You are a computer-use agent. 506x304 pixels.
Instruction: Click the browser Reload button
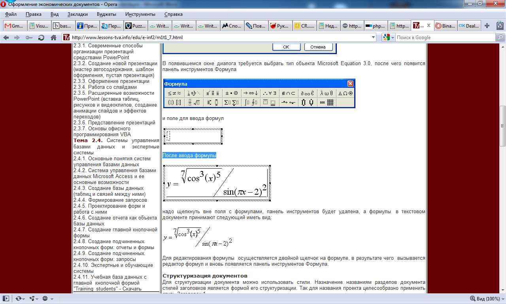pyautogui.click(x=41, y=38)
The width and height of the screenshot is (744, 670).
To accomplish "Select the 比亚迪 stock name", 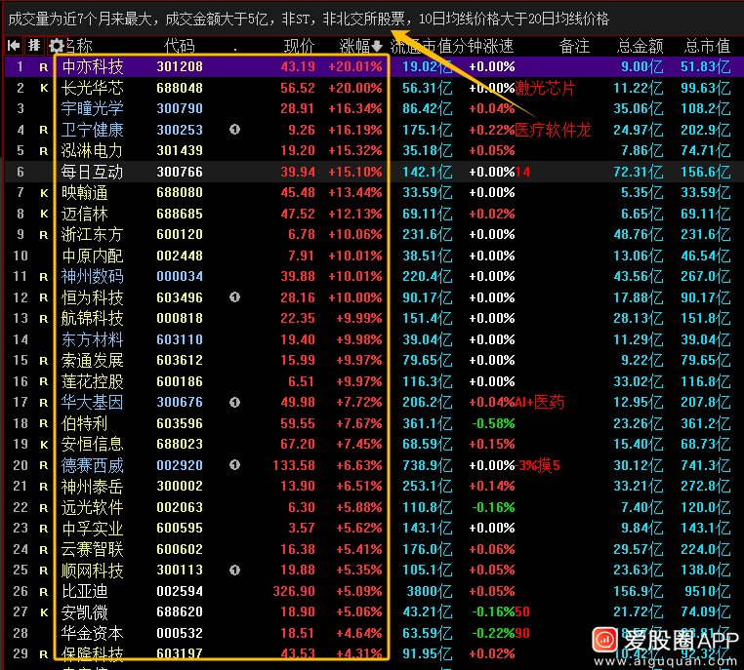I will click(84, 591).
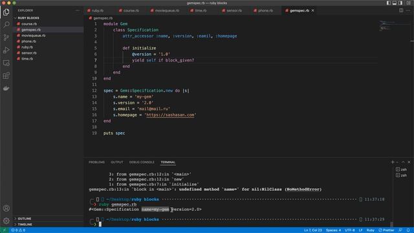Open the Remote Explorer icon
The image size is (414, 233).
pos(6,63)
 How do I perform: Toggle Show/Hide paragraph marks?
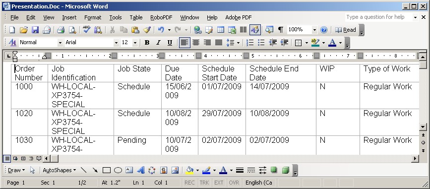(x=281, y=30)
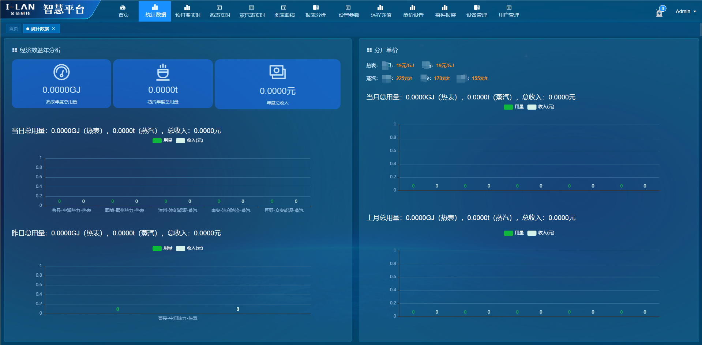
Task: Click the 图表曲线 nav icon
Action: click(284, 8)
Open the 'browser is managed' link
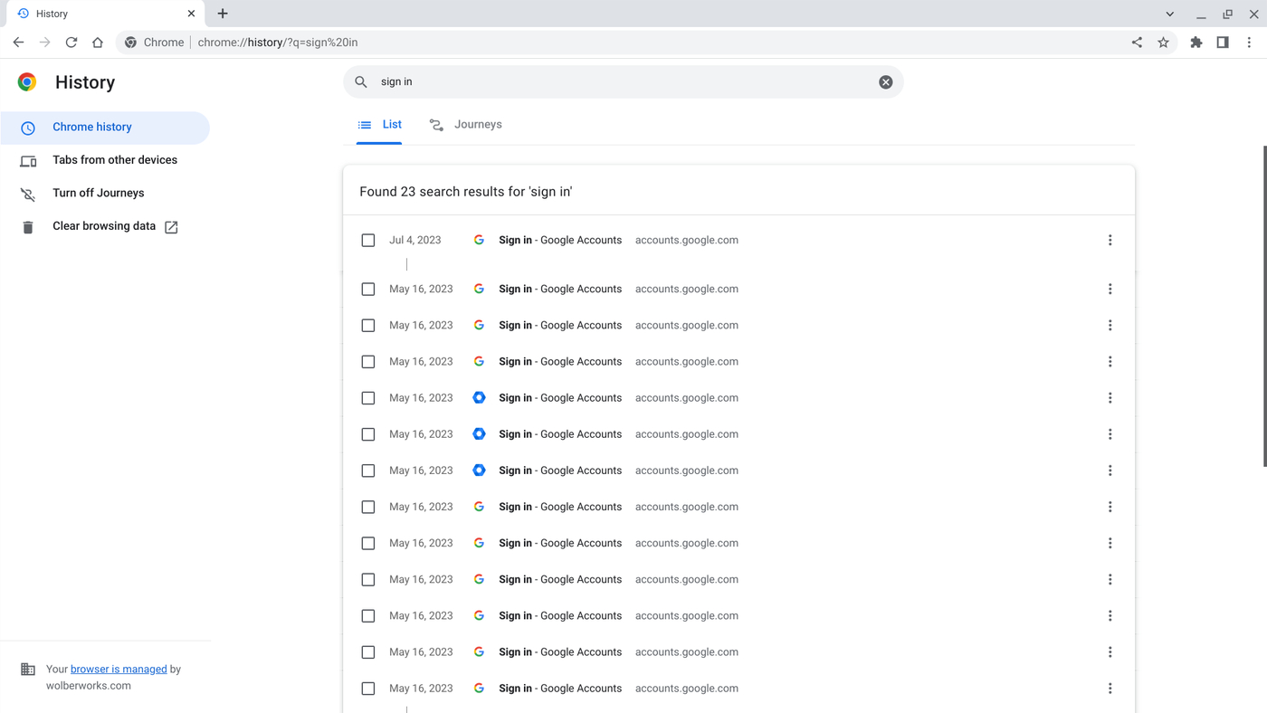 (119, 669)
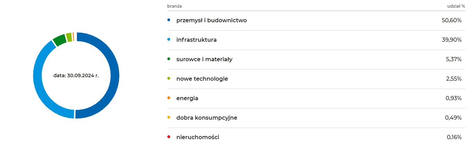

- [EXERCISE DETAILS] Exactly and only the lines from the one holding "How do I perform: Toggle" through the final line of the material must be returned, both ends included, without any pictures.

- [SOLUTION]
 How do I perform: Toggle Show/Hide paragraph marks?
(x=281, y=30)
Task: Click the 图表曲线 nav icon
Action: click(284, 8)
Open the 'browser is managed' link
 (119, 669)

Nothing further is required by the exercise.